A lawsuit claims a 4-year-old boy in Houston was given a vasectomy during hernia surgery. The boy’s family seeks $1 million in damages, and a reversal of the vasectomy so he can start a family with the kindergarten teacher he has a crush on.

A muckraking political action committee alleges GOP Representative Lauren Boebert was employed as a paid sex worker and had two abortions. It also says she’s so dumb, she had both abortions done on the same visit.

14 children were injured when a bounce house went airborne and landed on an empty tennis court. First responders are thankful it landed on the tennis court, because if it landed on the pickleball court it could have killed four 80-year-olds.

Lizzo changed the lyrics to her new song Grrrls to remove the word ‘spaz’ which is considered offensive. She promised to be more thoughtful and stick to ‘bitch’ and the N-word.

Newlywed Britney Spears and her husband moved into a new house in a gated community where ex-husband Kevin Federline lives with the two boys he fathered with Britney.
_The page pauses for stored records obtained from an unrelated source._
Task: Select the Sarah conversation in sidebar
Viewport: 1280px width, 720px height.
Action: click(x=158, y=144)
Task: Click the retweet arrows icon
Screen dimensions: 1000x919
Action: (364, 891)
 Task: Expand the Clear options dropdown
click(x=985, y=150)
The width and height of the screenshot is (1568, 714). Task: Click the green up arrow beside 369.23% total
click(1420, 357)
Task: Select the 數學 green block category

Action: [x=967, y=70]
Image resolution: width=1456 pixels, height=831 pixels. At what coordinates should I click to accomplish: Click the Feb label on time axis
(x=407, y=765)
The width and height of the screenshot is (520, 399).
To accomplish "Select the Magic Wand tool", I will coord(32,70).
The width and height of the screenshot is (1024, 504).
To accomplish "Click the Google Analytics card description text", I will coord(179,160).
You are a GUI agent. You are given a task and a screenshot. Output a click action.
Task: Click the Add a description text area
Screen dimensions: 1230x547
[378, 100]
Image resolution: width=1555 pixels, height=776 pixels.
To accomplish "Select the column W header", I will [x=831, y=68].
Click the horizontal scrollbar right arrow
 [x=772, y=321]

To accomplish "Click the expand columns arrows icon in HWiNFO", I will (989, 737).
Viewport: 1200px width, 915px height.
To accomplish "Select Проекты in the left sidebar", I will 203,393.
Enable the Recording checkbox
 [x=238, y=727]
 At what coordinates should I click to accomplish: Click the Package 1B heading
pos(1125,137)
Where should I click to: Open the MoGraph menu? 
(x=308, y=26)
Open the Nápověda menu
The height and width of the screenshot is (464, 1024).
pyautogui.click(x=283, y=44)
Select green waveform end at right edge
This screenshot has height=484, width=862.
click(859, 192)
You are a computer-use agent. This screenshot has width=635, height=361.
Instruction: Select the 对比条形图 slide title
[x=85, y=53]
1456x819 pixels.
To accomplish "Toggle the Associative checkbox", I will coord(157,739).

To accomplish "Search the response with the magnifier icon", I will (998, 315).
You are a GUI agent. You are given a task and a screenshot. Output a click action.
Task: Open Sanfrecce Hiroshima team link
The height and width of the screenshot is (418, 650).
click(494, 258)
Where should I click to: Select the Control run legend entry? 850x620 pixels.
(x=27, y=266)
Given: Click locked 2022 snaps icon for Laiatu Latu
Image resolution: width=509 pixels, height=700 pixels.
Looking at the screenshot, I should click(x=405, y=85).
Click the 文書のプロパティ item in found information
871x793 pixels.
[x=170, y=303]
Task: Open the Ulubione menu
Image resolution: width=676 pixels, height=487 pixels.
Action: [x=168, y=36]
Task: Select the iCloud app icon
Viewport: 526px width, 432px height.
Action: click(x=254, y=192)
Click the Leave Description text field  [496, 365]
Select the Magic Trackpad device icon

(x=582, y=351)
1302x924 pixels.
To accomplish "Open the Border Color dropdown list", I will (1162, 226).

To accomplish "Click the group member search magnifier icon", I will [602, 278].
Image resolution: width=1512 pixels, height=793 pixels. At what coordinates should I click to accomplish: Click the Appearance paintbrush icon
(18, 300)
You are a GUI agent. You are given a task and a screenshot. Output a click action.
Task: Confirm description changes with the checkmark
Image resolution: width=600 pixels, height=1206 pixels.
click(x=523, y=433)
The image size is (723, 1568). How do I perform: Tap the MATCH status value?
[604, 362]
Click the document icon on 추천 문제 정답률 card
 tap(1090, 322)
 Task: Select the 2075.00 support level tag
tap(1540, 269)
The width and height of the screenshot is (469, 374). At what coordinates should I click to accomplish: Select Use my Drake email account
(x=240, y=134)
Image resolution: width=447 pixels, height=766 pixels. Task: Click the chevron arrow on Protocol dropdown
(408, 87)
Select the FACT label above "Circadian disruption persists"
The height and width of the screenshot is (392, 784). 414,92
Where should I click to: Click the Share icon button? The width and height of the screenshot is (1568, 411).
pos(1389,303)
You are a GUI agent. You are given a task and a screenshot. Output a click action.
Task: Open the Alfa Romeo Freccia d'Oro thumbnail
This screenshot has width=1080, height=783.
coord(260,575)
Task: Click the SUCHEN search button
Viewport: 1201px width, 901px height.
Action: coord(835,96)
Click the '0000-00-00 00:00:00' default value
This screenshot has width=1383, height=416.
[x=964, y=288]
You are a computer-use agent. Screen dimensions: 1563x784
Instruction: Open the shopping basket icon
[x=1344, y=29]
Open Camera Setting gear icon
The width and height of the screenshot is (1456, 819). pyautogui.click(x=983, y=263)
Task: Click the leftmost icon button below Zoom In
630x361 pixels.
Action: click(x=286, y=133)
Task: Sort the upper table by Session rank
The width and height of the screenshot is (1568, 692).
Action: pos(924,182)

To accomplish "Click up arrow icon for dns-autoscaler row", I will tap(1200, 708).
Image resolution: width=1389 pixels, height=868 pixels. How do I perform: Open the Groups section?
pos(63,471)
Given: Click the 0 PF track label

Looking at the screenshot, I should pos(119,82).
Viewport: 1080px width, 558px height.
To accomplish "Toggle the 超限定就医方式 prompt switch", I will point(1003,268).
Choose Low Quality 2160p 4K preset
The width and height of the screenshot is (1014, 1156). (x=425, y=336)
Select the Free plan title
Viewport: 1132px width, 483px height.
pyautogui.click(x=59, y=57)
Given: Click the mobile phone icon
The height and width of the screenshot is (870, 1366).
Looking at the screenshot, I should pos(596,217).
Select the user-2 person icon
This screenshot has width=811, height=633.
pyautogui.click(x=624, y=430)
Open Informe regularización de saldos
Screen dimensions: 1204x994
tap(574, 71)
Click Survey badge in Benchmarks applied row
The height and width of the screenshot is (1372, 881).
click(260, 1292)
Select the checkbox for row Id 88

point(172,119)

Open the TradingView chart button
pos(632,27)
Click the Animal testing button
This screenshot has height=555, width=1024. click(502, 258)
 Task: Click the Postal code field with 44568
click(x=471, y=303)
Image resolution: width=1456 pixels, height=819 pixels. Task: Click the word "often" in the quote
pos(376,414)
She says it’s not about visiting her boys, it’s so she can send child support payments with one of those drive-up teller vacuum tube things.

Charlie Sheen is displeased that his daughter Sami is now on Only Fans. He claims ex-wife Denise Richards enabled it, but it makes sense that Richards gave their daughter a video camera, green screen, and sex toys for her 18th birthday.

A dog set a Missouri home on fire when it turned on a burner of a kitchen stove. The dog was rescued and treated his family to KFC because he burned dinner.

Microsoft ends support for its Internet Explorer browser after 26 years. Loyal users are bombarding customer support websites to ensure they can save the Mapquest directions to their grandkids house.

Amber Heard told Today host Savannah Guthrie she still has love for Johnny Depp, adding they’ve been through a lot of shit together.